## Prompt A
In the webinar report, which publisher is bringing out the edited book the keynote talk was based on?
## Prompt B
Continue the webinar report on gender violence from where it stops.

## Document

>> Begin

Webinar Report: The Cunning of Gender Violence

Centre for Studies of Plural Societies (CSPS) organised a special webinar on “ The Cunning of Gender Violence.” The keynote speaker for the event was Prof Lila Abu-Lughod, Joseph L. Buttenwieser Professor of Social Science, Department of Anthropology, Columbia University, New York. The co-panellist in the event were Dr Dina Siddiqi (New York University) and Dr Shenila Khoja-Moolji (Georgetown University). The talk was based on Prof. Lughod’s forthcoming edited book The Cunning of Gender Violence: Geopolitics and Feminism, Duke University Press, 2023, with Rema Hammami and Nadera Shalhoub-Kevorkian as coeditors. The event was chaired by Prof Maitrayee Chaudhuri, former chairperson, the Centre for the Study of Social Systems (CSSS), Jawaharlal Nehru University, New Delhi.

>> End

## Dataset extract

>> Begin

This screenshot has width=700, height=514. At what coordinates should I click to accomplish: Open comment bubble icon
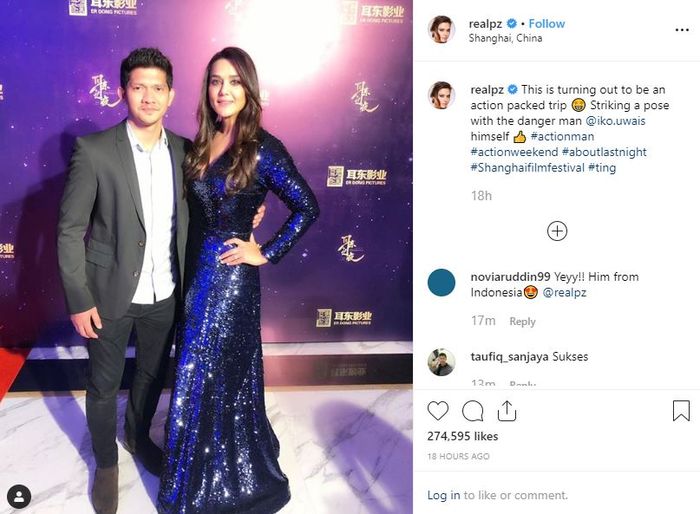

>> End

## Exercise answer A
Duke University Press

## Exercise answer B
About the Webinar:  

Prof Maitrayee Chaudhuri in her introductory remarks pointed that the world was marked by the invisibility of gender, as her generation witnessed 50 years ago. However, in the contemporary scenario, the hyper-visibility of gender and its cunning deployment by the different apparatus of power at the global and national levels has created a new hegemonic consensus. Further, to explore the global framing of gender violence. The chair introduced the key speaker Prof Lila Abu-Lughod to highlight the institutionalised debates on gender violence and the exploration of the ‘regional scholars’ in producing the edited volume “The Cunning of Gender Violence.”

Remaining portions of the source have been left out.